Based on what I’ve been able to find out about “neckbeards”, it seems to relate to poor hygiene and grooming and/or being fat. I genuinely don’t understand this – so we’re making fun of nerdy guys for their bodies or their facial hair now? Like…categorically? I understand that there is a sub-set of nerddom that could stand to bathe more frequently, but that applies to all people. Not nerds, not guys, all people. Any large gathering of any group had stinky folks, or have you never attended a concert or State Fair before? We already have tons of words to describe being stinky or smelly (I just used two of them!). Likewise, I don’t get this thing of mocking bad nerdy guy behavior (and yes, there is definitely some worth mocking) via mocking their bodies or looks. Are we really doing that now? We’re going to make people who are fans of shit we’re fans of feel bad about their physical appearance? Really? Cause I am not into it.

This got bounced around on my corner of Twitter, and it seems like the closest thing to “neckbeard” that actually means what it says would be along the lines of, “misogynerd.” So to whatever extent anyone wants to claim I have influence over anything or anyone: go forth and rightfully call out misogynerds on their fucked up ways, be it total denial that rape is even real to that freaky-condescending “chivalrous” claim that all girls are mysterious, unknowable beings from a mystical realm. (And if you genuinely want to get someone to shave their neck-hairs, I’ve found, “you look like a Confederate soldier,” to be effective. But that’s something I teasingly say to my partner when his goatee starts to disappear into his unshaven stubble, not something I say to a stranger as if I assume they want to be found attractive by me in the first place.)

On the rape apology thing…the PA guys haven’t said anything up to this point that’s made me go, “hey, rape apology.” Others may disagree, and again – if you see someone saying things that you don’t think are correct, and you want them to stop, maybe consider actually engaging the person using the terms you don’t like in conversation?
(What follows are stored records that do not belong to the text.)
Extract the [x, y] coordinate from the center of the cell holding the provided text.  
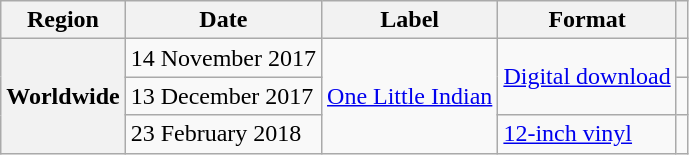
Format [587, 20]
Digital download [587, 77]
14 November 2017 [223, 58]
12-inch vinyl [587, 134]
One Little Indian [410, 96]
23 February 2018 [223, 134]
Date [223, 20]
Region [63, 20]
Label [410, 20]
13 December 2017 [223, 96]
Worldwide [63, 96]
Determine the (X, Y) coordinate at the center of the cell enclosing the given text.  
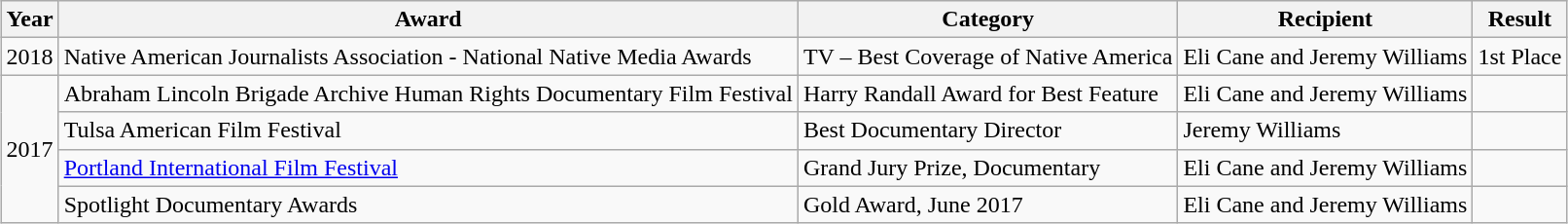
Award (428, 19)
Harry Randall Award for Best Feature (988, 93)
Best Documentary Director (988, 130)
Tulsa American Film Festival (428, 130)
Portland International Film Festival (428, 167)
Grand Jury Prize, Documentary (988, 167)
Spotlight Documentary Awards (428, 204)
1st Place (1519, 56)
Recipient (1325, 19)
Category (988, 19)
TV – Best Coverage of Native America (988, 56)
2018 (29, 56)
Jeremy Williams (1325, 130)
Native American Journalists Association - National Native Media Awards (428, 56)
Abraham Lincoln Brigade Archive Human Rights Documentary Film Festival (428, 93)
Gold Award, June 2017 (988, 204)
2017 (29, 149)
Year (29, 19)
Result (1519, 19)
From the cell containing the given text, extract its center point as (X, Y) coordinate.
I mean, I get that whoever is writing FNPA is anonymous and brilliantly scary, and meanwhile you already know my real name and can ask me questions on Twitter whenever you feel like it. But again: I am not the Sheriff of Internet Feminists. We aren’t an organized unit, and we disagree with each other a lot.

To wit:

“I think rape only happens to women, or happens to women so disproportionately that I’m comfortable telling men they shouldn’t comment on the subject at all.”
I think I’ve gone through the comments and left messages directly to the people putting this idea forth, but just in case I missed one, and to keep it from happening in the future: Rape and sexual assault happen to all genders, not just women. I’m not interested in engaging in debate on this issue. If you must perpetuate that lie, and thus feed into one of the myths of rape culture, let me at least assure you that I will not let you perpetuate it here. Anyone who responds to this post trying to argue with me about this fact will have their comment deleted and their IP address banned. That is how little I care about hearing the “other side” of this issue. It’s a lie, and a damaging one, and it erases the experiences of multiple people I know.

And lest I let a teachable moment pass: That paragraph? Is actual censorship.